Cybersecurity Experts Put Burden of Hacking Protection on Device Makers, Not Users

Two new reports from lead author Professor Nick Jennings of Imperial College London and other cybersecurity experts assert that device manufacturers have a larger burden to protect consumers from cybersecurity attacks than the device users themselves.

The report points out that although it’s important for users to be as proactive as possible in that regard, many people don’t know the most effective ways to do so.

It suggests using a safety mark system that acts as a guarantee that device manufacturers are protecting people from hackers and performing updates as needed.

It also brings up how government regulations could be imposed to force manufacturers to bring their cybersecurity practices in line with modern standards.

On the consumer side of things, this report recommends making good cybersecurity practices part of the grade school curriculum. This ensures people have early exposure to the things they need to do to keep themselves as safe as possible from hackers.

The report also mentions how people should keep their devices updated regularly.

Beneficial Devices With a Potential Dark Side

Information in the report clarifies that internet-connected devices have considerable potential for helping society, especially within the elderly and disabled populations.

However, it points out that hackers could take control of medical devices like pacemakers and diabetes management equipment and cause dangerous or fatal consequences.

Also, if a smart home includes lightbulbs or plugs, those could be used to spy on people or cause fires, respectively. Because many intelligent devices for residences detect patterns, cybercriminals could snatch data from some of them and learn when homes are typically unoccupied.

If manufacturers have to comply with these proposed protective measures, there are some industries and products likely to be especially affected. They’re covered in detail below.

1.       Medical Devices

The scenario mentioned above, whereby hackers could take control of medical equipment and cause it to malfunction and cause deaths, makes it particularly likely that if such regulations on smart devices exist, they will apply to medical equipment.

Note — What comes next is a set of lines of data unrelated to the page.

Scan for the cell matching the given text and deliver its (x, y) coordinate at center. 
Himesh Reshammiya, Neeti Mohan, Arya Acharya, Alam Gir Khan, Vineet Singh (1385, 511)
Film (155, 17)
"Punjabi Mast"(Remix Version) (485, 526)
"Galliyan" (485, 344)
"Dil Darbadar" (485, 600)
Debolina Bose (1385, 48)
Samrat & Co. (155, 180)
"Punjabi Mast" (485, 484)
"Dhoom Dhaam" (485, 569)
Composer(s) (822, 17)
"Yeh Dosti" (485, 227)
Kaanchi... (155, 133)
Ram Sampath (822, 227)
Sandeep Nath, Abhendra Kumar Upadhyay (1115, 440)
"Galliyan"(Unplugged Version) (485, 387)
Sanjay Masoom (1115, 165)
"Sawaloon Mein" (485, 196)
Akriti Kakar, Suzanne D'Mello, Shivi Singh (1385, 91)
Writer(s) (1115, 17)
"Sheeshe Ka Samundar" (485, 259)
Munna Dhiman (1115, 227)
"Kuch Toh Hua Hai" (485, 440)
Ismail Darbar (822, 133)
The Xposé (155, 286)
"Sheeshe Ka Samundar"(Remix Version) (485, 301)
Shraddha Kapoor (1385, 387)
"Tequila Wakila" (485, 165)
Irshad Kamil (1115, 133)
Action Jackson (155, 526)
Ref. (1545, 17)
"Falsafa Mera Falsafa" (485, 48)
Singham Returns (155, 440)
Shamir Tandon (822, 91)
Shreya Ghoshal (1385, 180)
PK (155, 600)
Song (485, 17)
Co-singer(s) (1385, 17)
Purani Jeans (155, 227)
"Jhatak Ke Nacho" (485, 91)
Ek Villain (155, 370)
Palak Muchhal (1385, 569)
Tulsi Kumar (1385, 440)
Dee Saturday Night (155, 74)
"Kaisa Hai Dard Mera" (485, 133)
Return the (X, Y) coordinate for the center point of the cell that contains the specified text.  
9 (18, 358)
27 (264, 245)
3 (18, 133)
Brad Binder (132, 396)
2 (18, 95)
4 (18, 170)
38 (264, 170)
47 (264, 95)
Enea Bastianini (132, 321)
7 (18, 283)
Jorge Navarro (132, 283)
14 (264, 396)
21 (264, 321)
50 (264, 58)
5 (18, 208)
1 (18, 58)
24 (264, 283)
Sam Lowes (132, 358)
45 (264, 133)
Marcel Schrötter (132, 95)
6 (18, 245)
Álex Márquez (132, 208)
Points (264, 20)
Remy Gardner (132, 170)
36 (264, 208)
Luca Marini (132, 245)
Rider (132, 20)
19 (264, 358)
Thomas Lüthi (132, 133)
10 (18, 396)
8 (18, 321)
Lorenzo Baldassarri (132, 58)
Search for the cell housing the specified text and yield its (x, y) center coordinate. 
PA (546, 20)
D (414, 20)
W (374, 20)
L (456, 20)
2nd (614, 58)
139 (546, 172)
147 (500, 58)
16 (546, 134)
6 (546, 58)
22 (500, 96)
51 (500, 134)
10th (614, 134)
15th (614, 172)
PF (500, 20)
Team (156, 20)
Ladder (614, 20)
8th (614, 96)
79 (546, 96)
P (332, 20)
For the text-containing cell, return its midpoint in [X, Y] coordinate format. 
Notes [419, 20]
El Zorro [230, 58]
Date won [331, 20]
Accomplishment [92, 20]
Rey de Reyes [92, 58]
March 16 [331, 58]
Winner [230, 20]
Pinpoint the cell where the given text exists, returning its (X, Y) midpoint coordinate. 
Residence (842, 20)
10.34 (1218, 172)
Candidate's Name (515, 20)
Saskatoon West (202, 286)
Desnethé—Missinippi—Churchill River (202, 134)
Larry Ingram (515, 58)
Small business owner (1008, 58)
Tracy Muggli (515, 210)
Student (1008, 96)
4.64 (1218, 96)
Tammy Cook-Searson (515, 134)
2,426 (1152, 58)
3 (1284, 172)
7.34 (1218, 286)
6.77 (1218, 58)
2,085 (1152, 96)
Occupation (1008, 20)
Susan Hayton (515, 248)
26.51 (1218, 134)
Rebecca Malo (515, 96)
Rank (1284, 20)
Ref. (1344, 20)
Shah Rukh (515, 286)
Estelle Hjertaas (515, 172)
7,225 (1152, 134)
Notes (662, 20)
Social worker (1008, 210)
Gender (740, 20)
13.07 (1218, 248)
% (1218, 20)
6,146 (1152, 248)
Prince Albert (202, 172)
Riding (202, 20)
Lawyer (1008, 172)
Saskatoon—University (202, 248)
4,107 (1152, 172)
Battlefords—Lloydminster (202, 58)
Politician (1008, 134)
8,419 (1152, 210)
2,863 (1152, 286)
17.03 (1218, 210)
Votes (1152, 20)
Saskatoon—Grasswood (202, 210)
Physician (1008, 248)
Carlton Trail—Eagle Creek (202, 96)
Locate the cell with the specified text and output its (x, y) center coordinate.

If people know such gadgets have a guarantee of safety from the manufacturers, they may be more likely to use them than if the makers did not give that promise.

Also, hospital representatives go through detailed processes when making purchasing decisions for their facilities. If some medical device companies refuse to take responsibility for protecting people from hackers, they’ll have trouble making sales to health facilities.

2.       Educational Gadgets

Schools are already using internet-connected devices to do things like track school buses and provide Wi-Fi that lets kids connect to the internet and do their homework in areas that ordinarily lack coverage. Facilities management becomes easier too, primarily because administrators can monitor energy usage or secure the premises while staying off-site.

If teachers make internet-connected devices part of school curriculums, the data collected rises significantly. This makes infiltration of educational tech products particularly attractive to hackers, especially when the data contains personal details like Social Security numbers.

3.       Smart Home Equipment

The report mentioned earlier discussed how hackers could break into homes filled with smart equipment and use those high-tech additions to invade privacy or cause risks to life and possessions.

Since many people now secure their homes with smart door locks, hackers are eager to figure out how to trick those gadgets. Even though most have integrated security measures to reduce the likelihood of that happening, some still fall short.

Such was the case with the Amazon Key system that allows a delivery person to enter a home and leave as a resident watches on a camera. There was reportedly a vulnerability that allowed a person to freeze the camera on a single frame and go back inside the house after it appeared they’d left.

A survey published by iQor revealed that about 70 percent of consumers are worried about their smart home devices getting hacked.

If manufacturers don’t start taking steps to prevent that and showing buyers how they have, the marketplace momentum currently enjoyed by smart home gadgets may start slowing down.

Consumers may decide that the lack of security they perceive with connected home devices is not worth the convenience.

It’s too early to say whether regulations for smart devices will arise and how soon they’ll impact industries.

Even if regulatory measures don’t get established for a while, manufacturers can still take a responsible approach to reduce the probability of cybersecurity breaches and prove they have applied those measures.